On Thu, Mar 2, 2017 at 10:22 PM, Timothy Arceri <tarceri at itsqueeze.com> wrote:
>
>
> On 03/03/17 07:47, Timothy Arceri wrote:
>>
>>
>>
>> On 03/03/17 03:39, Marek Olšák wrote:
>>>
>>> On Thu, Mar 2, 2017 at 5:36 PM, Mike Lothian <mike at fireburn.co.uk> wrote:
>>>>
>>>> I'm guessing when the code runs the 32bit and 64bit have different build
>>>> times so invalidate the cache and create a new one
>>>>
>>>> On Thu, 2 Mar 2017 at 16:25 Marek Olšák <maraeo at gmail.com> wrote:
>>>>>
>>>>>
>>>>> On Thu, Mar 2, 2017 at 3:03 PM, Mike Lothian <mike at fireburn.co.uk>
>>>>> wrote:
>>>>>>
>>>>>> Is this because the 32bit and 64bit versions have slightly different
>>>>>> time
>>>>>> stamps used in the cache directory name? I was under the impression
>>>>>> that
>>>>>> the
>>>>>> cache itself could be shared between 32bit & 64bit?
>>>>>>
>>>>>> I guess this only matters for the few games that offer both a 32bit
>>>>>> and
>>>>>> 64bit binary, producing duplicate entries in both caches potentially
>>>>>
>>>>>
>>>>> In addition to that, I'd like to know why the CPU architecture is even
>>>>> being considered. IMO, the CPU arch can be ignored for the shader
>>>>> cache completely.
>>
>>
>> Unfortunately it's not that simple, as per the code comment in the patch:
>>
>> "In theory we could share the cache between architectures but we have no
>> way of knowing if they were created by a compatible Mesa version."
>>
>>>
>>> Clearing the cache completely would be unwise.

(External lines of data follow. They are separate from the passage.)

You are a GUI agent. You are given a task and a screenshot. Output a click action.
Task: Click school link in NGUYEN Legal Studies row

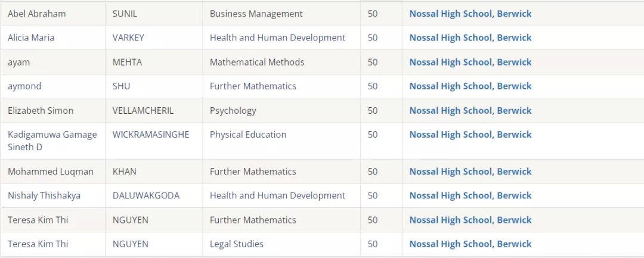(x=470, y=244)
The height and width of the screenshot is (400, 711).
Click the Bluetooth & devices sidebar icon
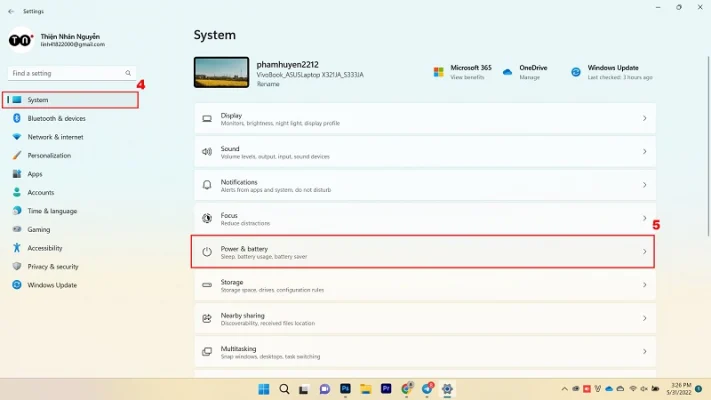[17, 118]
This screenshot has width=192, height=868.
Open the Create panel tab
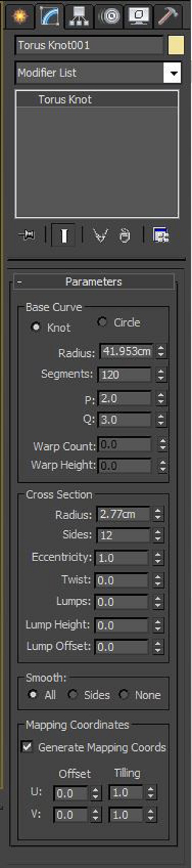coord(20,16)
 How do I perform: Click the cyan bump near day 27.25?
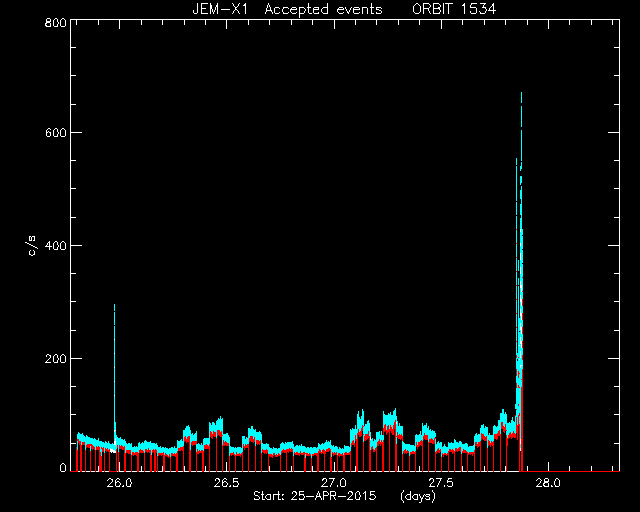coord(390,419)
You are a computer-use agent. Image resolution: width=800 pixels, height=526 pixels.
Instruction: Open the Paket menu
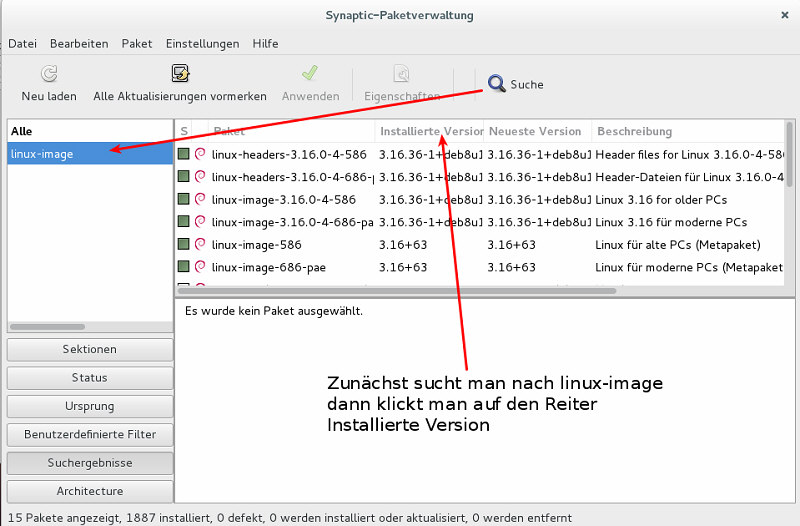point(137,44)
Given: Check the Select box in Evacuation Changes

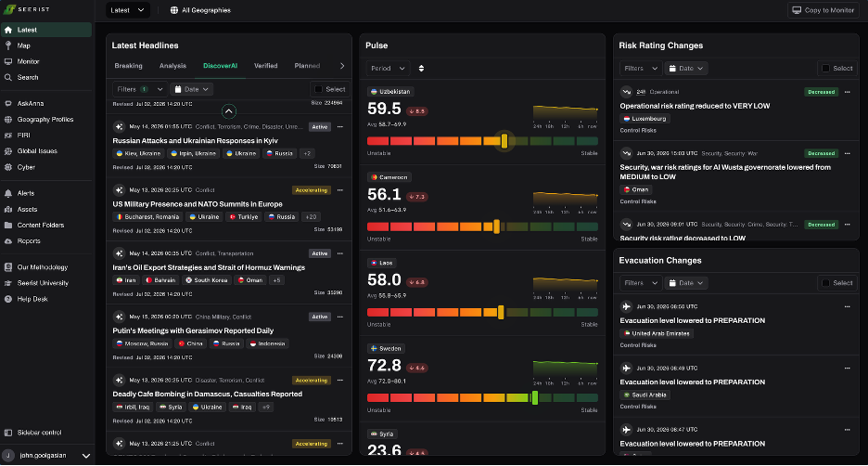Looking at the screenshot, I should point(825,283).
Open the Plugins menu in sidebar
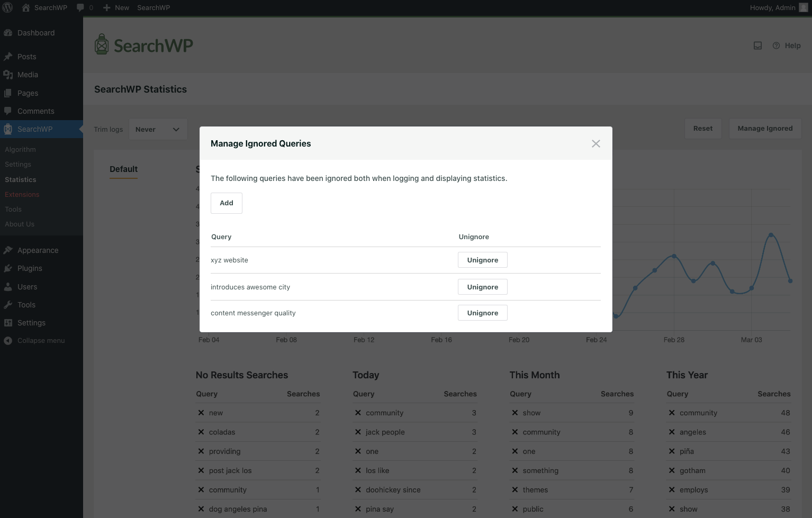 [30, 268]
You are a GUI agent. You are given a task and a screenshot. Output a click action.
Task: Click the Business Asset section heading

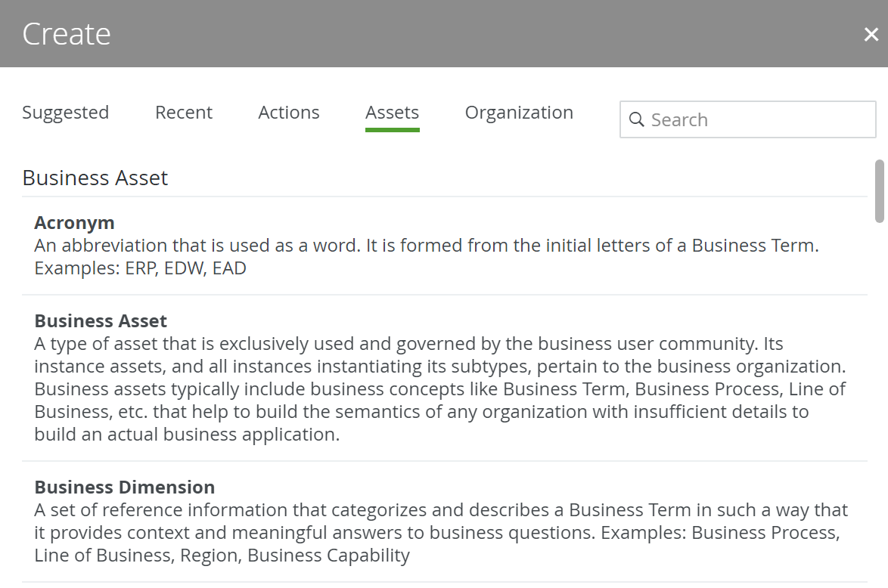[x=95, y=178]
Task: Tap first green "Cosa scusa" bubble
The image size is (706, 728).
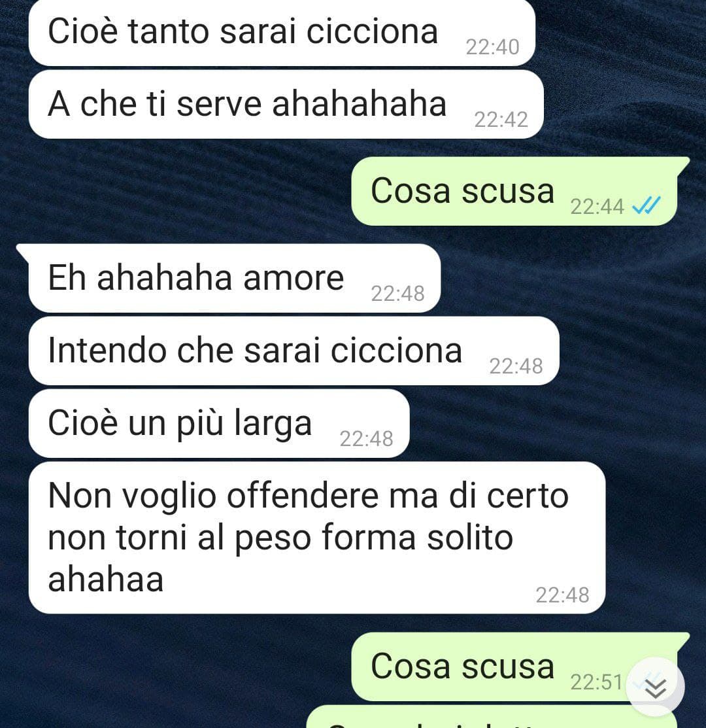Action: point(514,191)
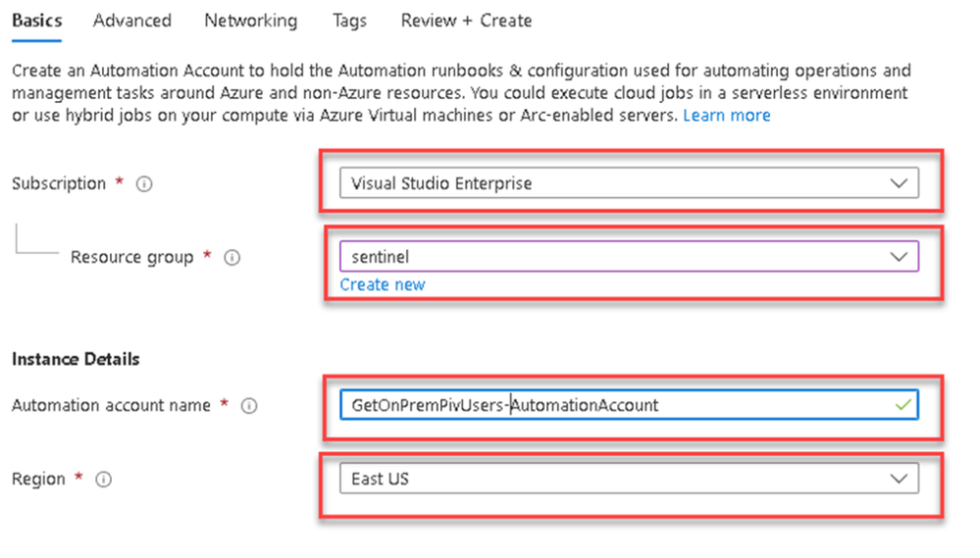This screenshot has height=558, width=980.
Task: Click the Subscription field label text
Action: (59, 184)
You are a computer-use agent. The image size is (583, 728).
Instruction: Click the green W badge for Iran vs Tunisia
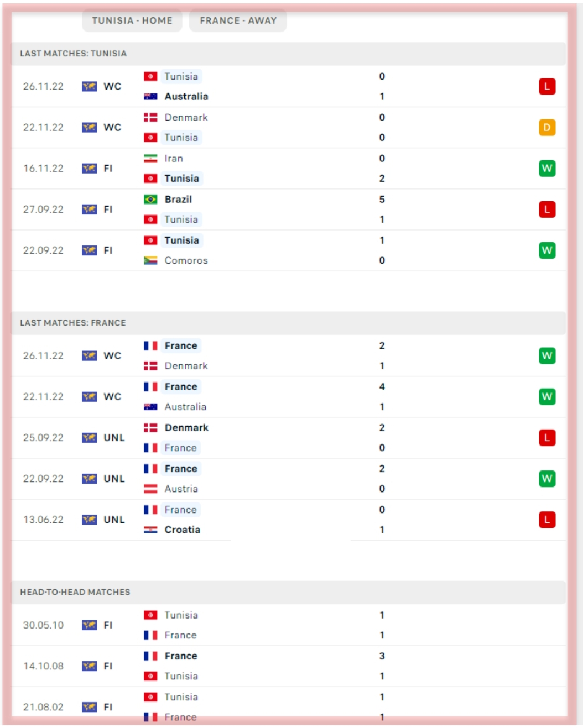(x=546, y=168)
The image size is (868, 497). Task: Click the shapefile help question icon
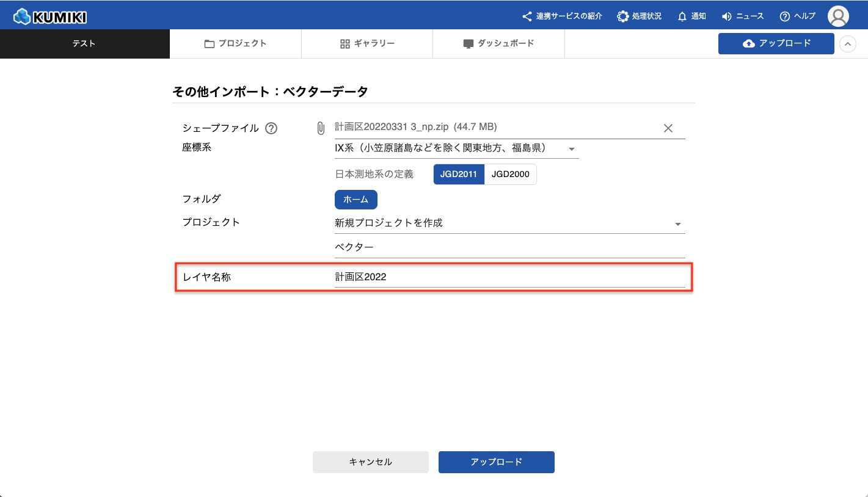pos(272,128)
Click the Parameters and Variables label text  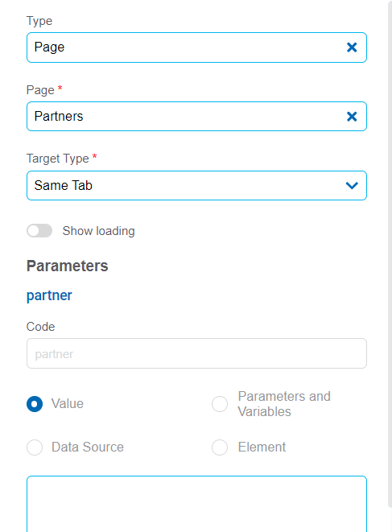click(x=284, y=404)
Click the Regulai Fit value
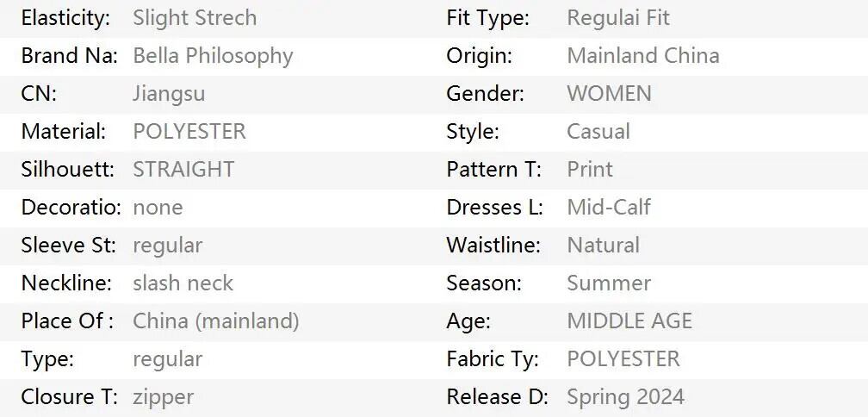Image resolution: width=868 pixels, height=417 pixels. (618, 18)
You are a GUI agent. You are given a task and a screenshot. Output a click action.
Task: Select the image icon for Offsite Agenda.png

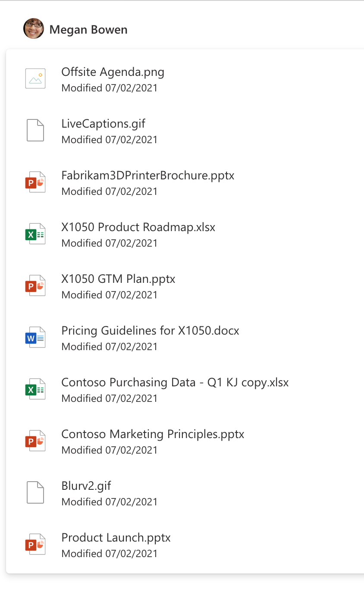pos(35,78)
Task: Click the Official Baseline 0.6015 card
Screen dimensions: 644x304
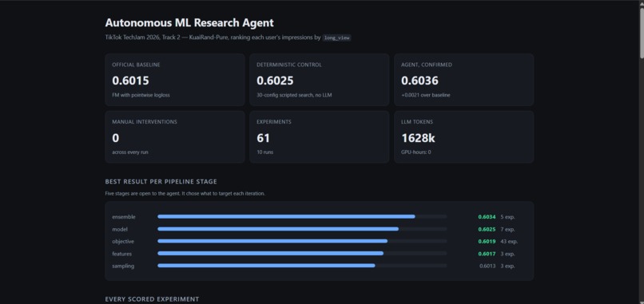Action: (175, 80)
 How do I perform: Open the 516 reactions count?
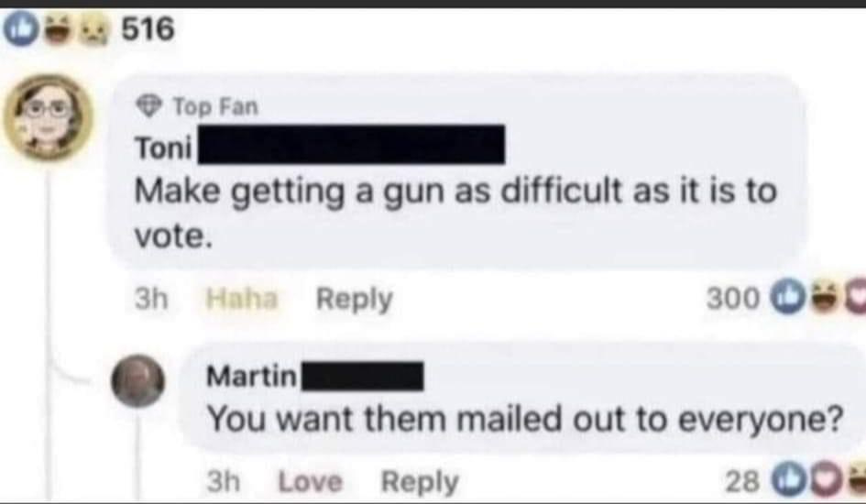click(x=148, y=28)
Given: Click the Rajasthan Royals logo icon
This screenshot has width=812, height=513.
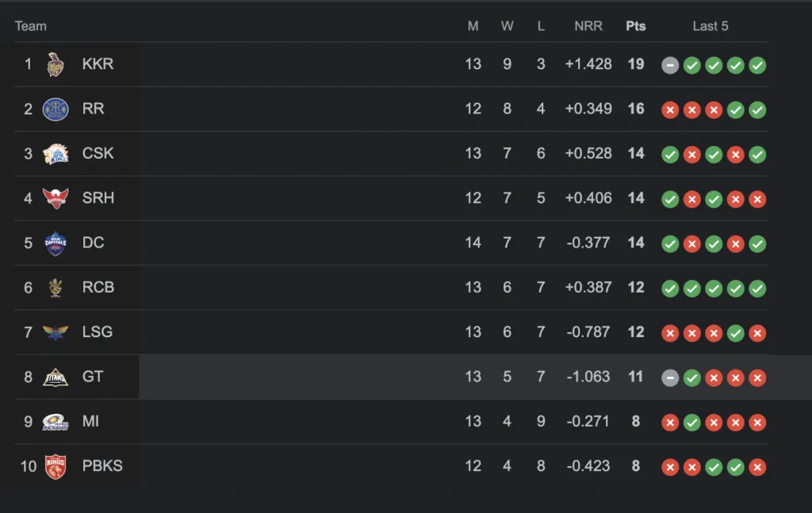Looking at the screenshot, I should (x=56, y=109).
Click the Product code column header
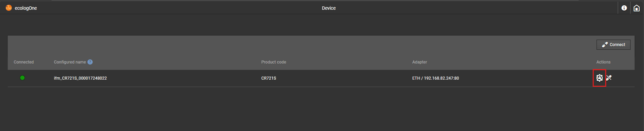Screen dimensions: 644x131 point(274,62)
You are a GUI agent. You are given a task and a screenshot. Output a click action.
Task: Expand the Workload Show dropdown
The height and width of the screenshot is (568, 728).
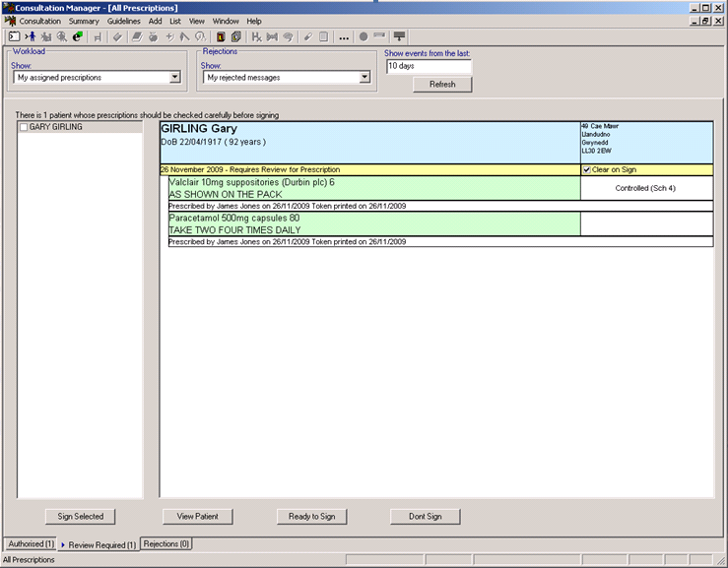point(174,77)
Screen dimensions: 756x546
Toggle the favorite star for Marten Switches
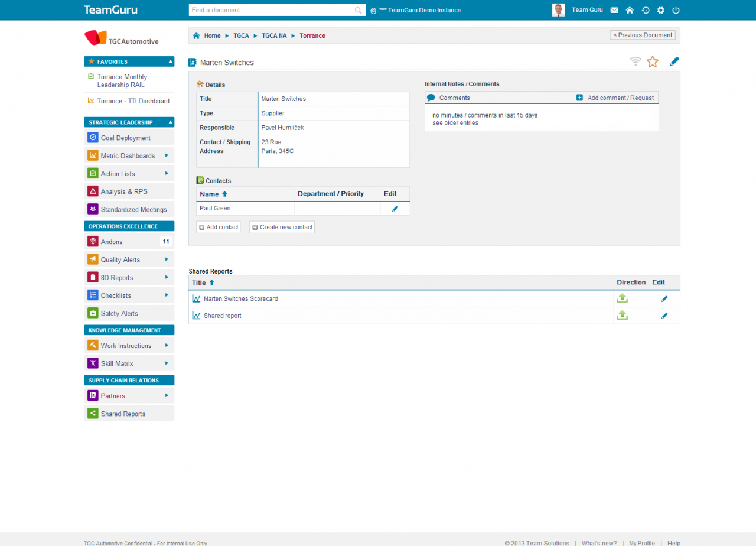[x=652, y=61]
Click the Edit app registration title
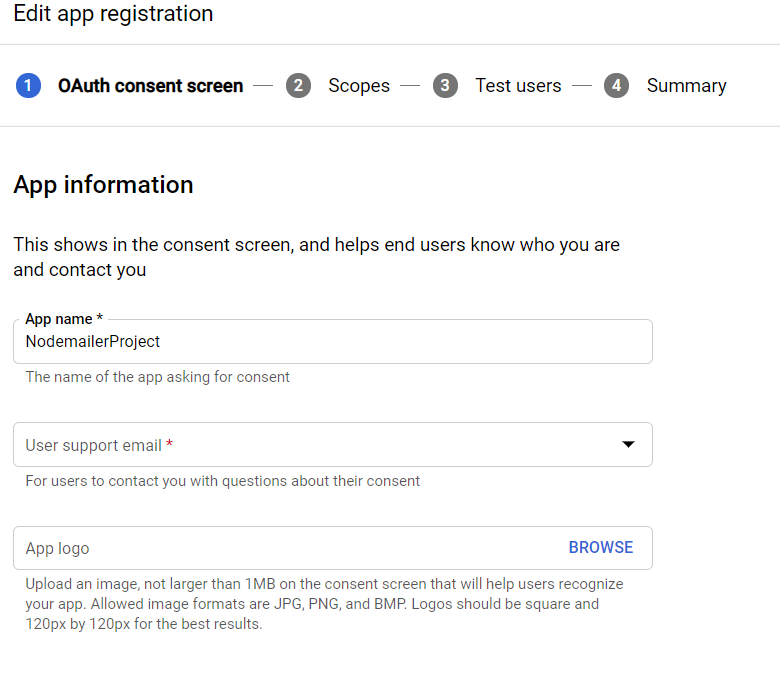 tap(113, 14)
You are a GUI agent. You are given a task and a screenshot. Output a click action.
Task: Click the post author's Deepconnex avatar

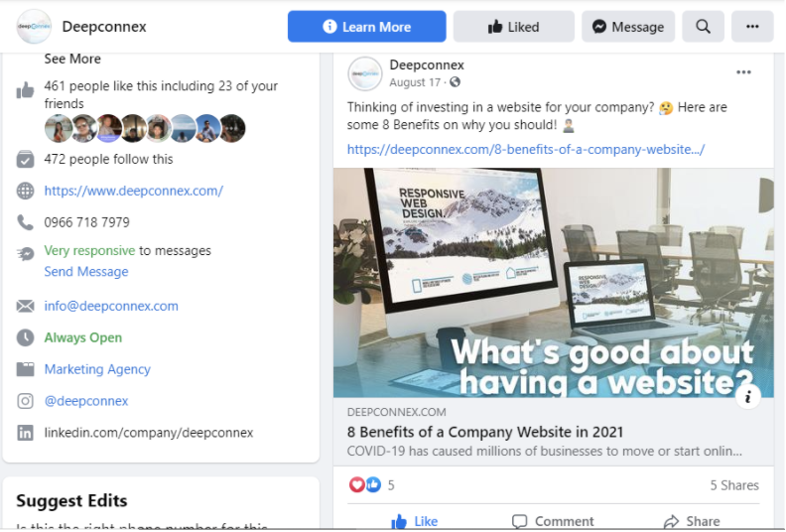(x=365, y=73)
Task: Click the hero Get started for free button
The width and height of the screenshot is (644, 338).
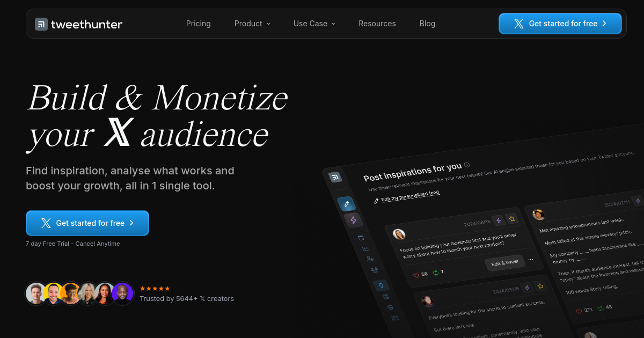Action: (x=87, y=223)
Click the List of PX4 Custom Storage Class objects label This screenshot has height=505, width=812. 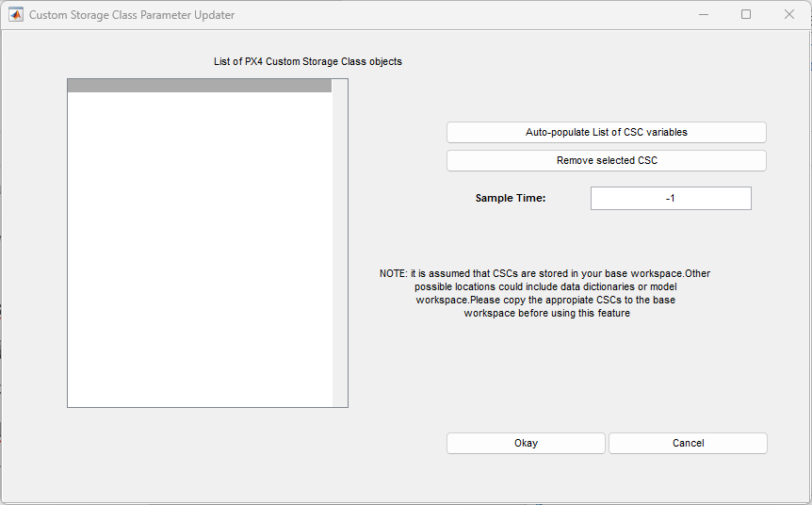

Why not just delete the
>>> oldest entries like any other cache would do.
>>>
>>
>> The problem with this is that for people using git and anyone running
>> ppas we could end up with hundreds of directories, each with duplicate
>> cache entries potentially taking up lots of space.
>>
>> If we were to go with the suggestion of deleting all but the two recent
>> dirs the problem this patch trys to solve would remain. We have no way
>> to know which dir was created for each arch and could end up with 2
>> directories for the same arch ... although I guess we could argue that
>> normal users even those on a ppas should always be updating in sync and
>> users updating out of sync (git users/devs) just have to deal with
>> caches getting blown away.
>>
>
> Although with this we could be potentially wasting space as the user might
> only ever run 32-bit or 64-bit apps and not both. This might be important on
> vc4 were you have limited space on an sd card.